_Short task 1_: In the entries, from the line containing "Click the first example output box showing 2" up to and including the last line of the entries, swap "Brazil" for "Argentina" and leave everything else unchanged. Give back only those lines, and omit the pictures.

_Document_:
[start]

In that case bubble sort and insertion sort should be green for the best-case time complexity ( O(n) vs. O(n log(n)) for quicksort/mergesort).

It might also be interesting to make the plot dynamic and allow the visitor to play with different implicit constants for the individual asymptotic bounds.

They've got the tables on github and I threw up a pull request to fix several color problems w/ the sorting table including this one, and also to add heapsort.

When reading it, I felt that red was "don't use in production", green was "fine to use in production" and yellow was "maybe use in production".

Except insertion sort is faster than quicksort for smaller N because of the overhead involved in quicksort - quicksort has large constants which big-O notation isn't designed to show. This is why many library sorting algorithms fall back to insertion once the things you are sorting gets small enough.

All "don't use in production" tags should be accompanied by "unless you really know what you're doing".

It seems to be just:

O(1) green O(log n) green O(n) red O(n log n) yellow O(n^2) red

Which is weird, since green-green-red-yellow-red is a really confusing order. I don't know why they did it that way.

If you need this, you're doing yourself a disservice by looking at it.

Go back and learn the concepts so that you're not memorizing anything.

What if you do not use this for an interview, butalready have a job that doesnt require you to apply this every day? I know a lot of these algorithms, but not all. I hardly ever need them, but when I do this might be a good starter to browse from.

thinking cheat sheets are only for interviews is limited. I would say knowing everything from head is useless with todays internet. Have a solid base, understand a few and google the rest tailored to your situation. I like cheat sheets to quickly remember what to explore.

> thinking cheat sheets are only for interviews is limited

I never even used the word "interview", are you sure you're responding to the correct comment?

[end]

_Short task 2_: Reproduce the comment thread on the sorting cheat sheet in full, word for word.

_Dataset rows_:
[start]

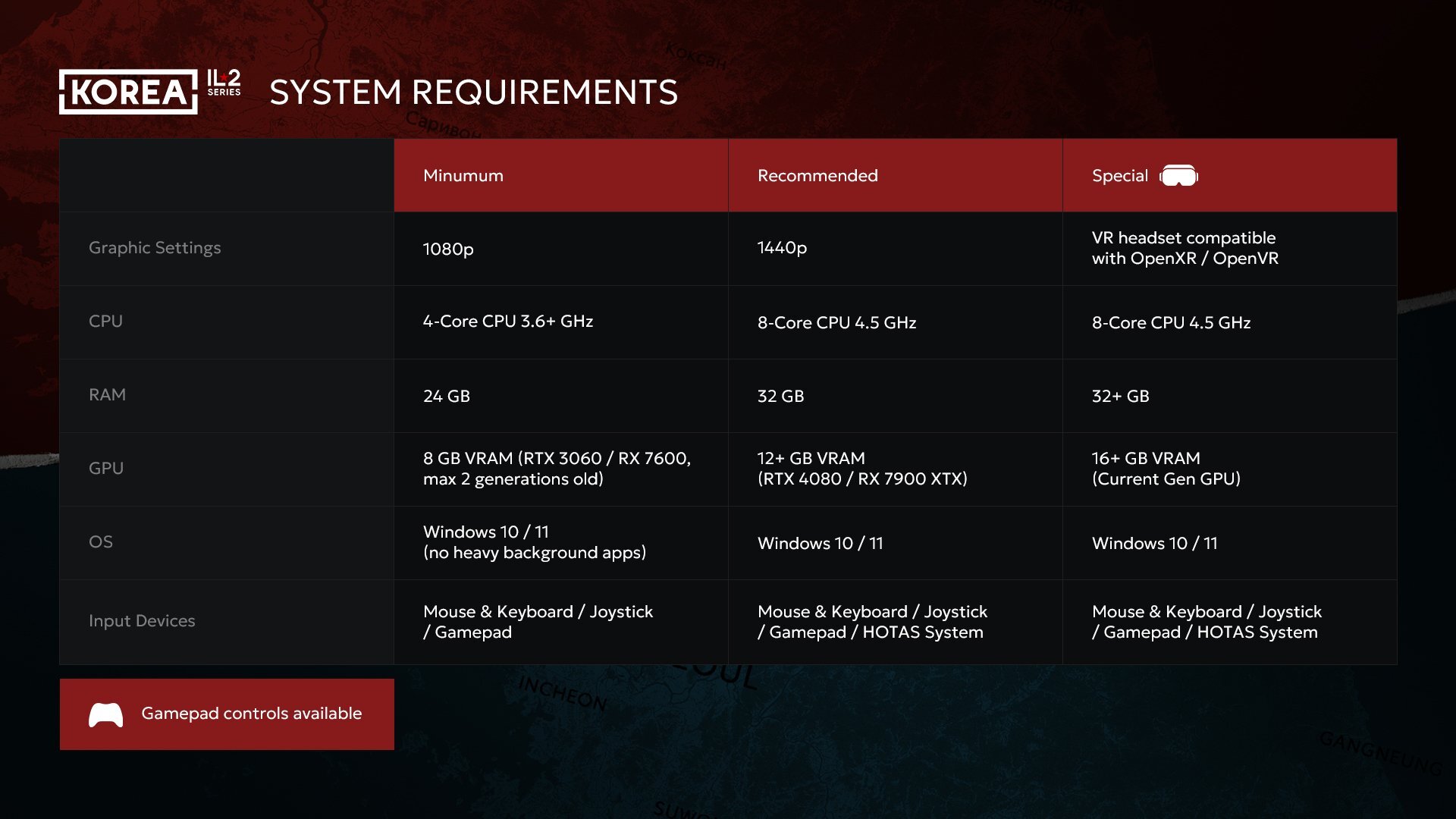
Task: Click the System Requirements title
Action: (x=473, y=93)
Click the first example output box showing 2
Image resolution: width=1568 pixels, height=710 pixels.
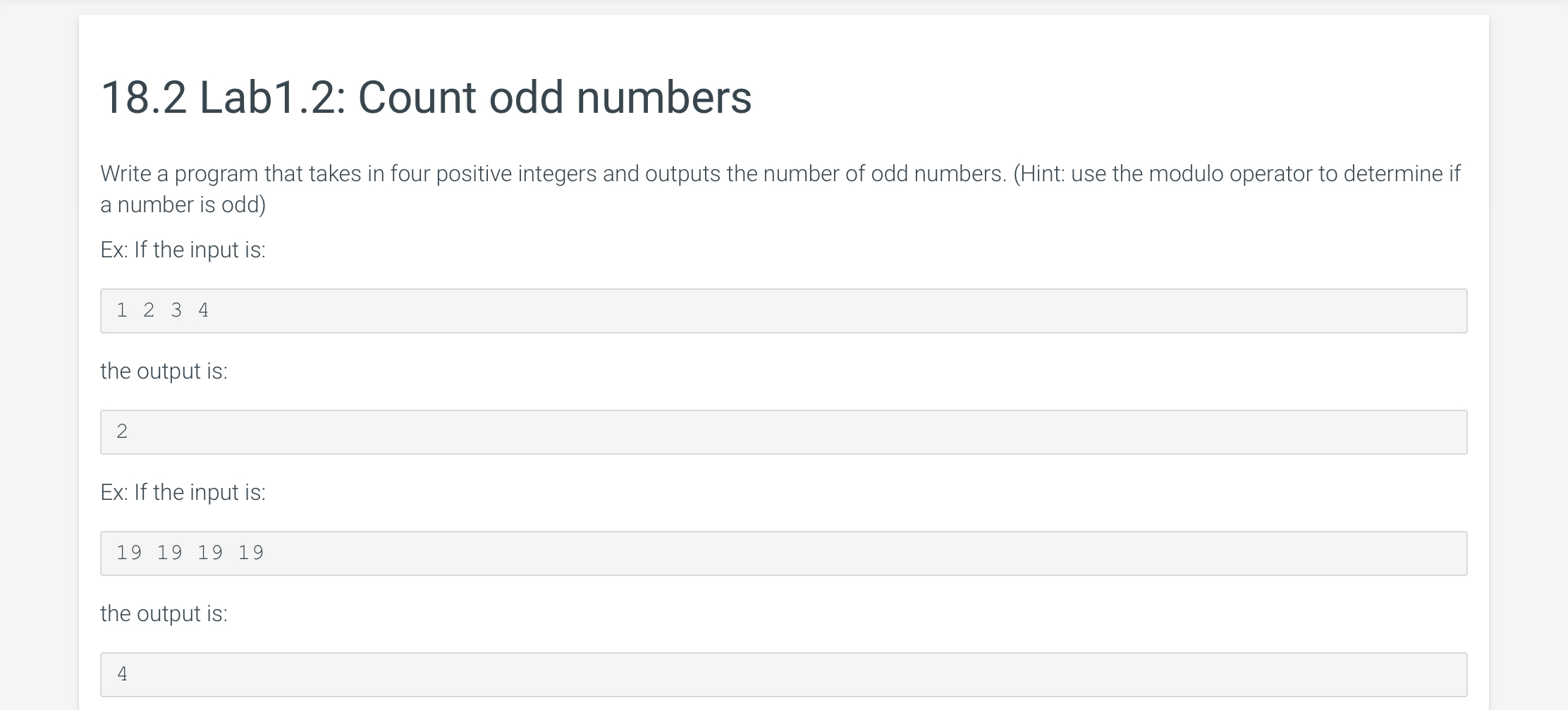tap(784, 432)

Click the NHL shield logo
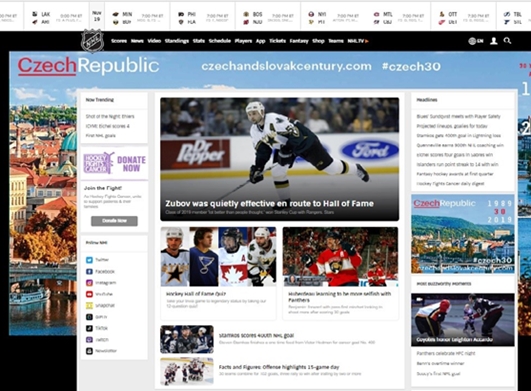click(92, 41)
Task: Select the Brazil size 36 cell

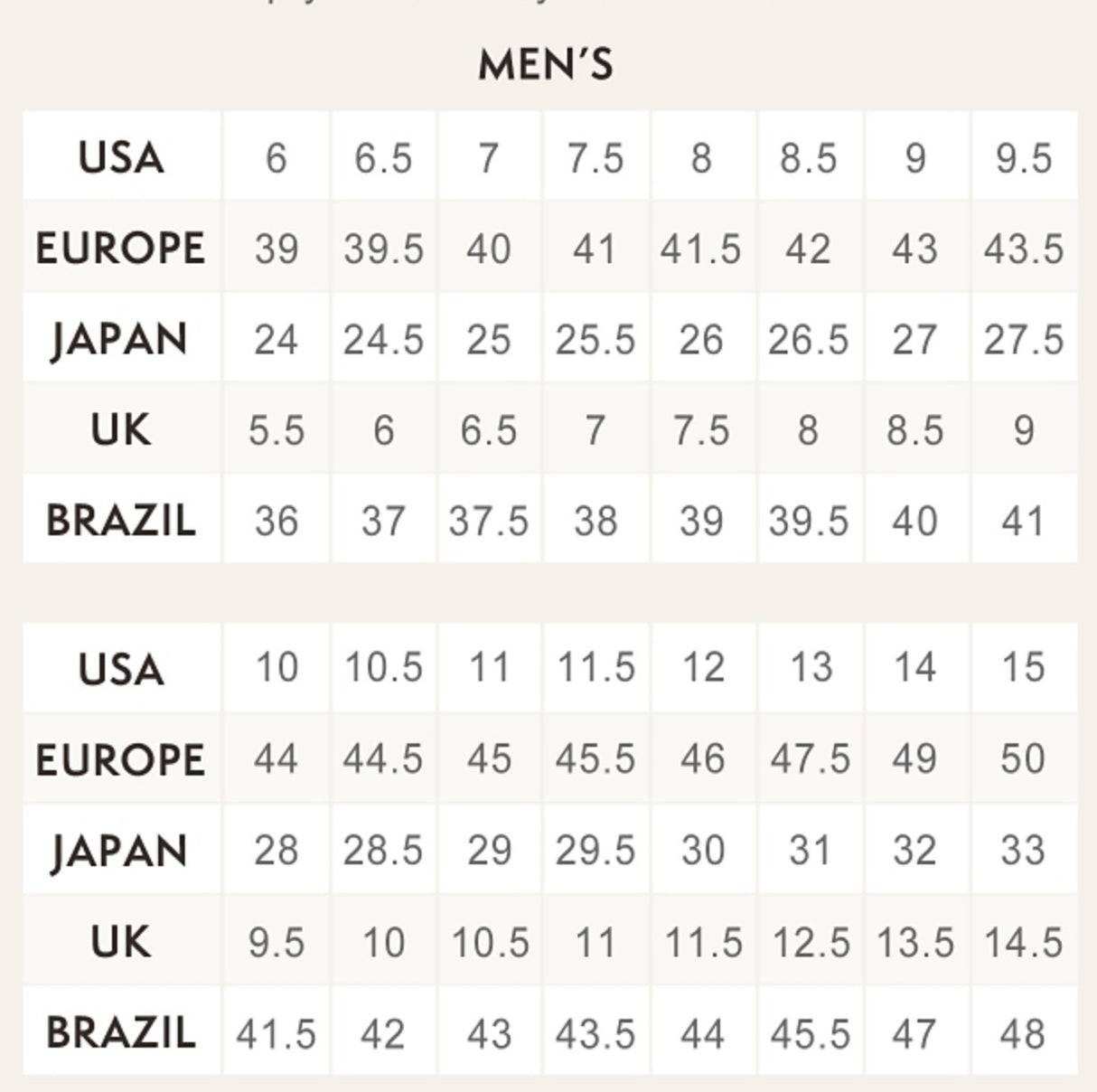Action: pyautogui.click(x=277, y=521)
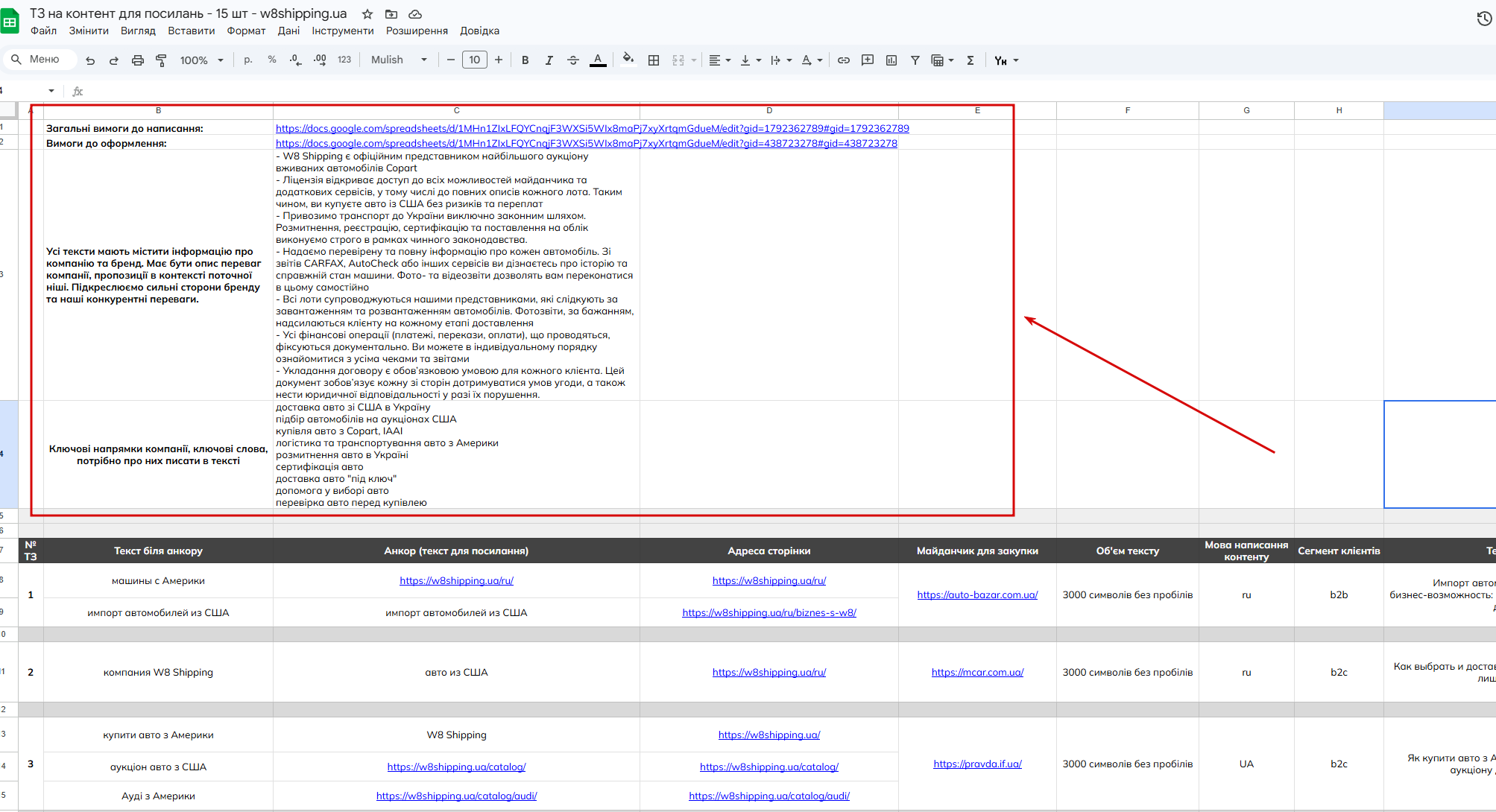Click the font size input field
1496x812 pixels.
click(x=475, y=60)
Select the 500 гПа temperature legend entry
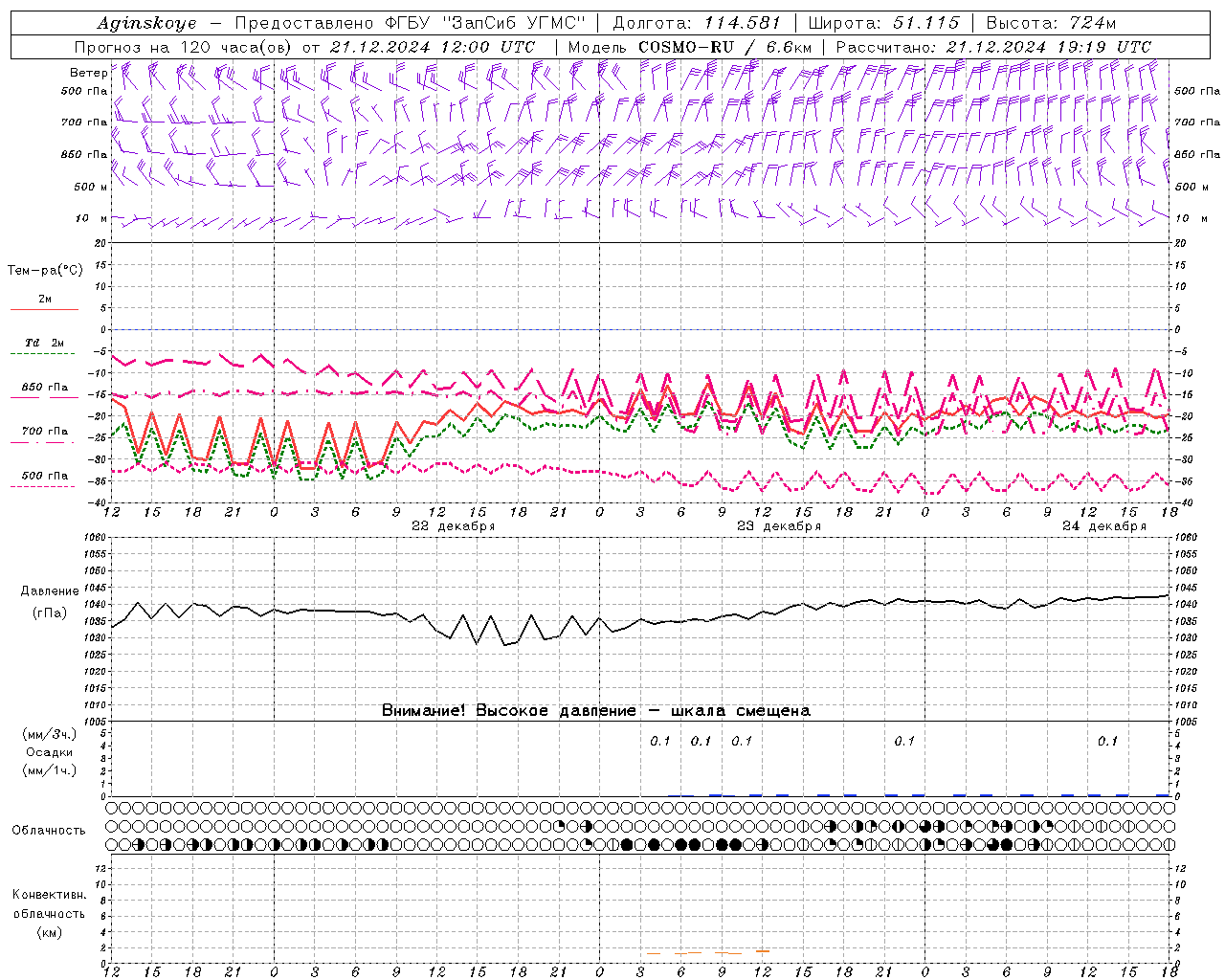This screenshot has width=1225, height=980. point(44,478)
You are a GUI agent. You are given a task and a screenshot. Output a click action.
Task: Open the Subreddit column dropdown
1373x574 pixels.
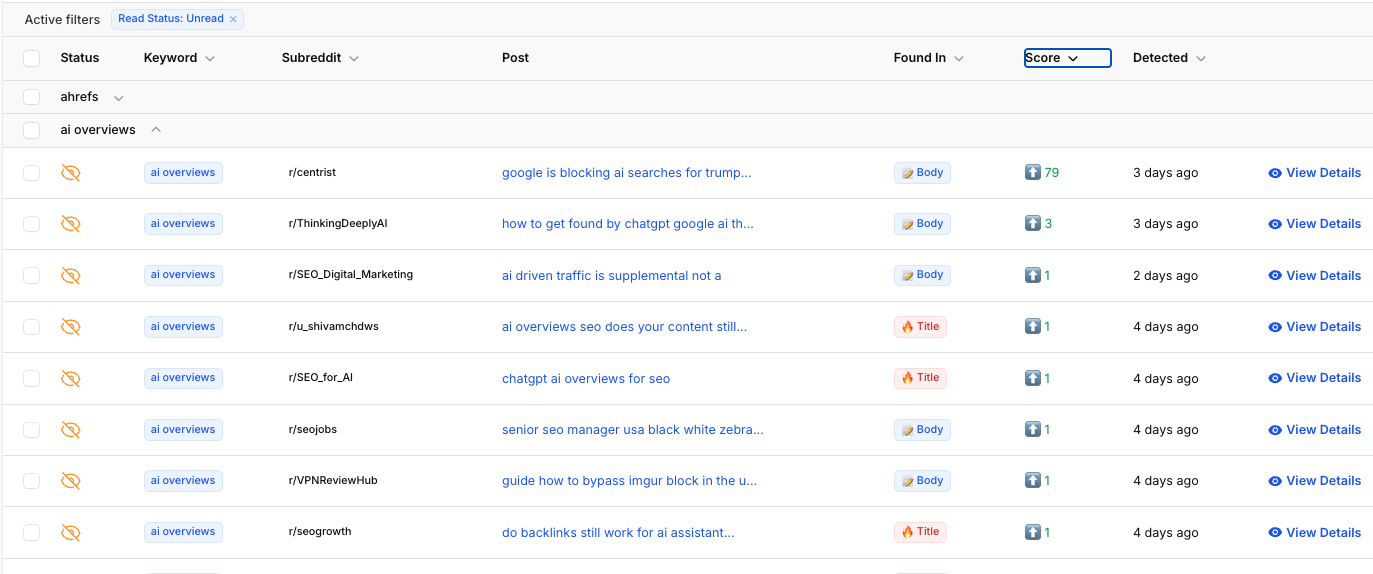pos(354,58)
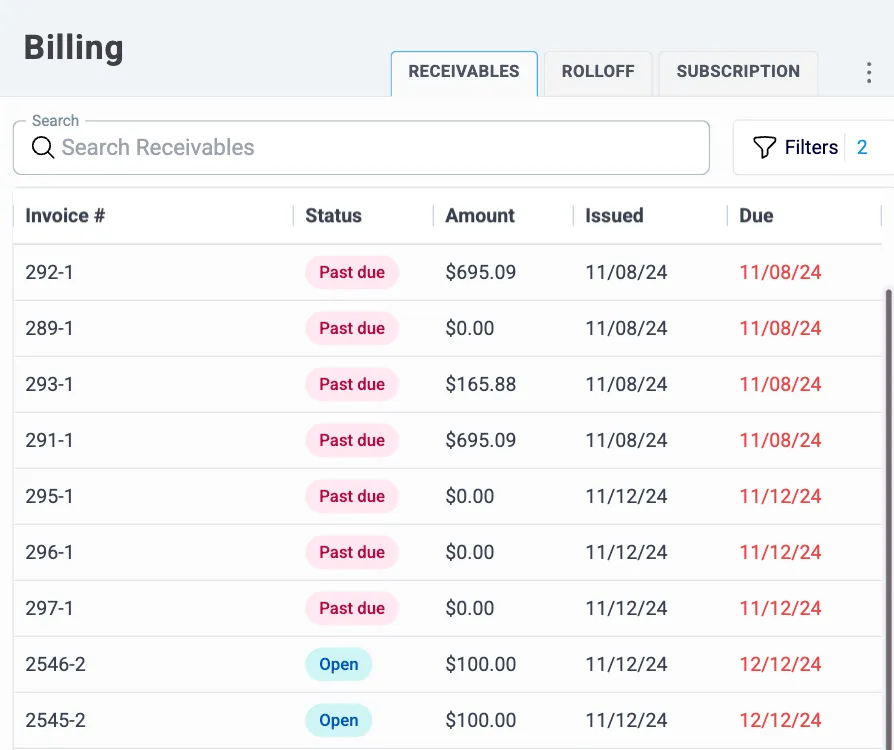Sort by Due date column header
Image resolution: width=894 pixels, height=750 pixels.
pyautogui.click(x=756, y=216)
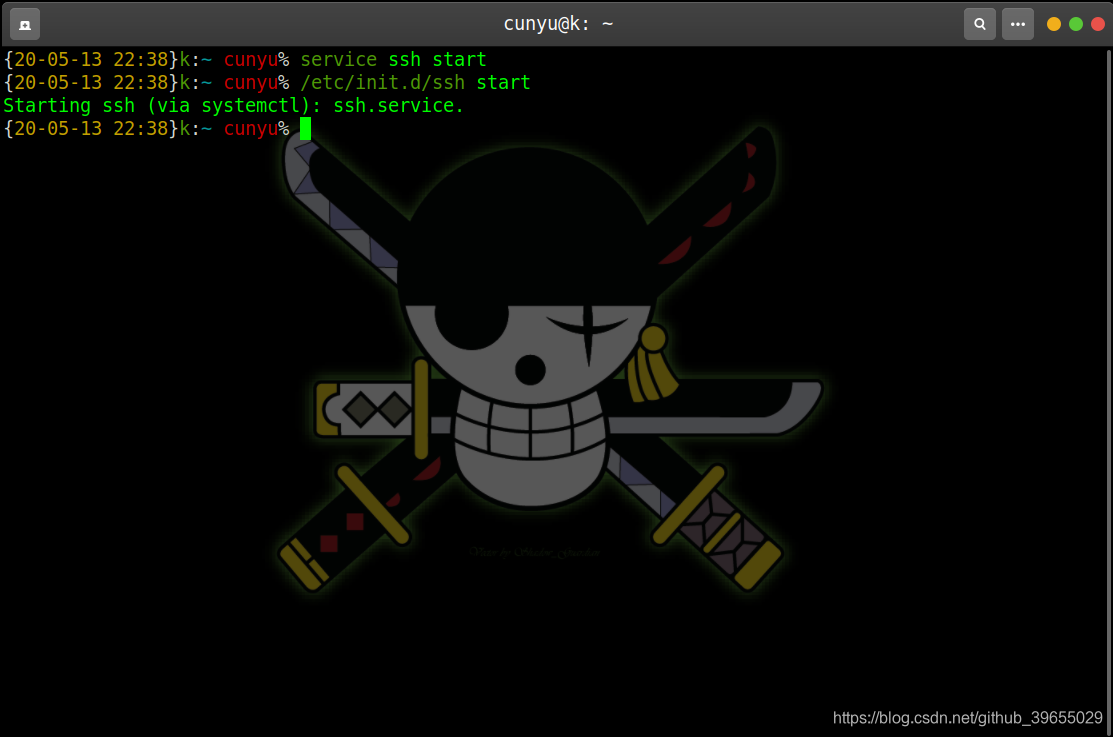The height and width of the screenshot is (737, 1113).
Task: Click the window title "cunyu@k: ~"
Action: [557, 23]
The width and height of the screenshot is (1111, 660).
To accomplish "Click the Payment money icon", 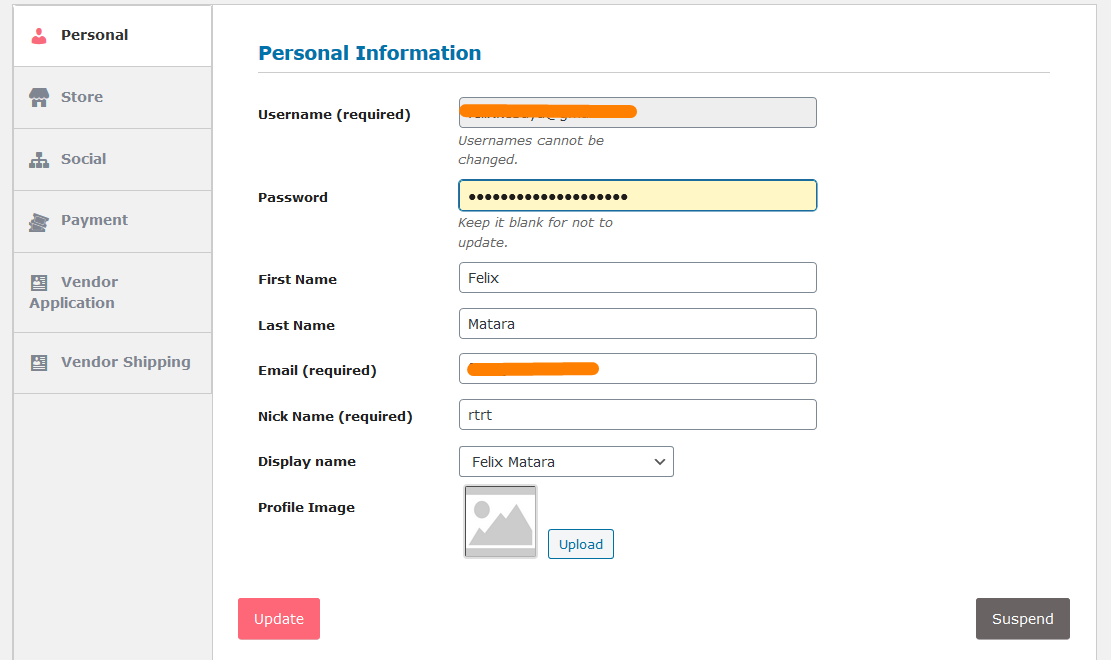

[end]

_Final result 1_:
Click the first example output box showing 2
Image resolution: width=1568 pixels, height=710 pixels.
tap(784, 432)

Click the NHL shield logo
click(92, 41)
Task: Select the Argentina size 36 cell

Action: pyautogui.click(x=277, y=521)
Click the font size input field
1496x812 pixels.
click(x=475, y=60)
Select the 500 гПа temperature legend entry
This screenshot has width=1225, height=980. point(44,478)
You are a GUI agent. You are given a task and a screenshot. Output a click action.
Task: Open the Subreddit column dropdown
1373x574 pixels.
pos(354,58)
Sort by Due date column header
Image resolution: width=894 pixels, height=750 pixels.
pyautogui.click(x=756, y=216)
The height and width of the screenshot is (737, 1113).
Task: Click the window title "cunyu@k: ~"
Action: [557, 23]
The width and height of the screenshot is (1111, 660).
To accomplish "Click the Payment money icon", 

_Final result 2_:
In that case bubble sort and insertion sort should be green for the best-case time complexity ( O(n) vs. O(n log(n)) for quicksort/mergesort).

It might also be interesting to make the plot dynamic and allow the visitor to play with different implicit constants for the individual asymptotic bounds.

They've got the tables on github and I threw up a pull request to fix several color problems w/ the sorting table including this one, and also to add heapsort.

When reading it, I felt that red was "don't use in production", green was "fine to use in production" and yellow was "maybe use in production".

Except insertion sort is faster than quicksort for smaller N because of the overhead involved in quicksort - quicksort has large constants which big-O notation isn't designed to show. This is why many library sorting algorithms fall back to insertion once the things you are sorting gets small enough.

All "don't use in production" tags should be accompanied by "unless you really know what you're doing".

It seems to be just:

O(1) green O(log n) green O(n) red O(n log n) yellow O(n^2) red

Which is weird, since green-green-red-yellow-red is a really confusing order. I don't know why they did it that way.

If you need this, you're doing yourself a disservice by looking at it.

Go back and learn the concepts so that you're not memorizing anything.

What if you do not use this for an interview, butalready have a job that doesnt require you to apply this every day? I know a lot of these algorithms, but not all. I hardly ever need them, but when I do this might be a good starter to browse from.

thinking cheat sheets are only for interviews is limited. I would say knowing everything from head is useless with todays internet. Have a solid base, understand a few and google the rest tailored to your situation. I like cheat sheets to quickly remember what to explore.

> thinking cheat sheets are only for interviews is limited

I never even used the word "interview", are you sure you're responding to the correct comment?